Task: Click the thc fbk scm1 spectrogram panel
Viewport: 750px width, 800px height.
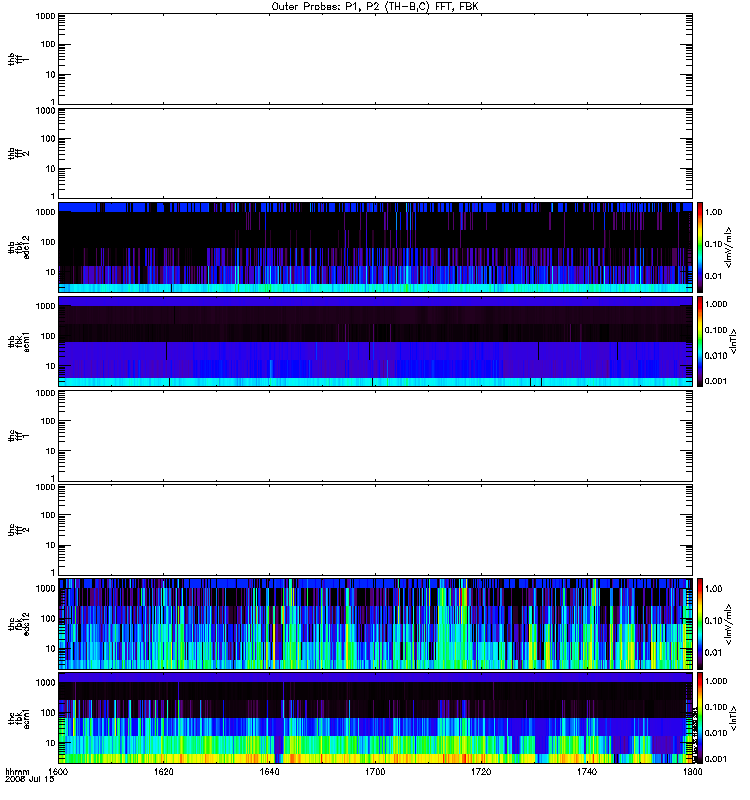Action: 376,718
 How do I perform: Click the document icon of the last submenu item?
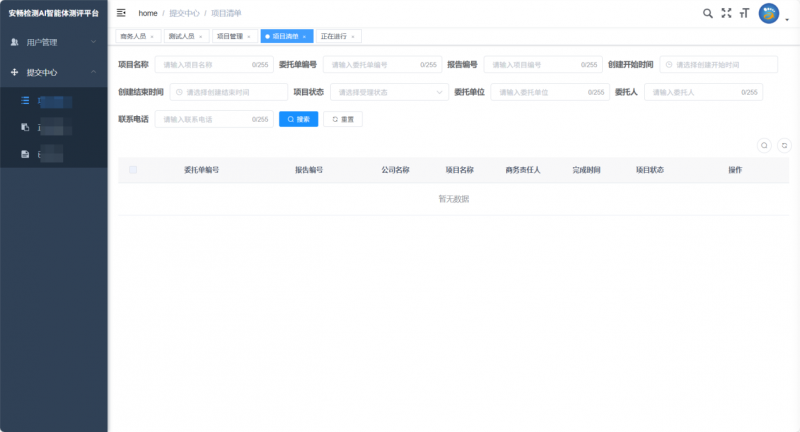coord(26,154)
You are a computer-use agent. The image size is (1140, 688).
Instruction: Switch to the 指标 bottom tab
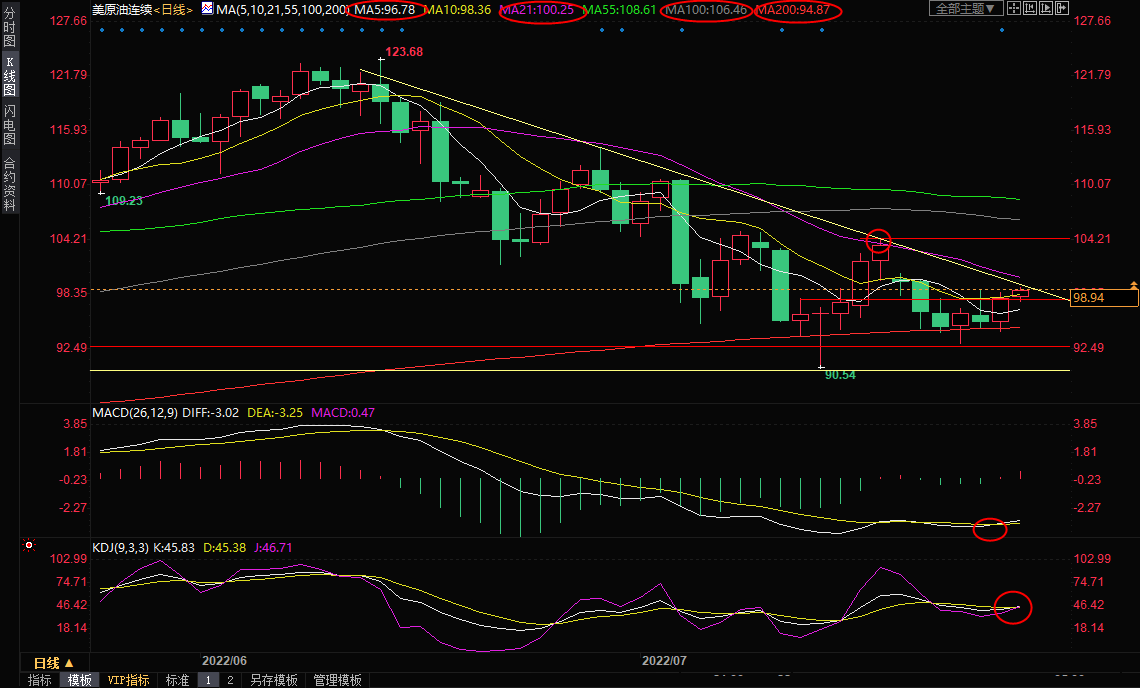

= = = =

• WORK REQUIRED
The finished answer is an exact repetition of the listing, with every picture removed.

• ANSWER TO THIS PROBLEM
Task: Click the thc fbk scm1 spectrogram panel
Viewport: 750px width, 800px height.
Action: 376,718
 How do I perform: Click the document icon of the last submenu item?
coord(26,154)
You are a computer-use agent. The image size is (1140, 688).
Instruction: Switch to the 指标 bottom tab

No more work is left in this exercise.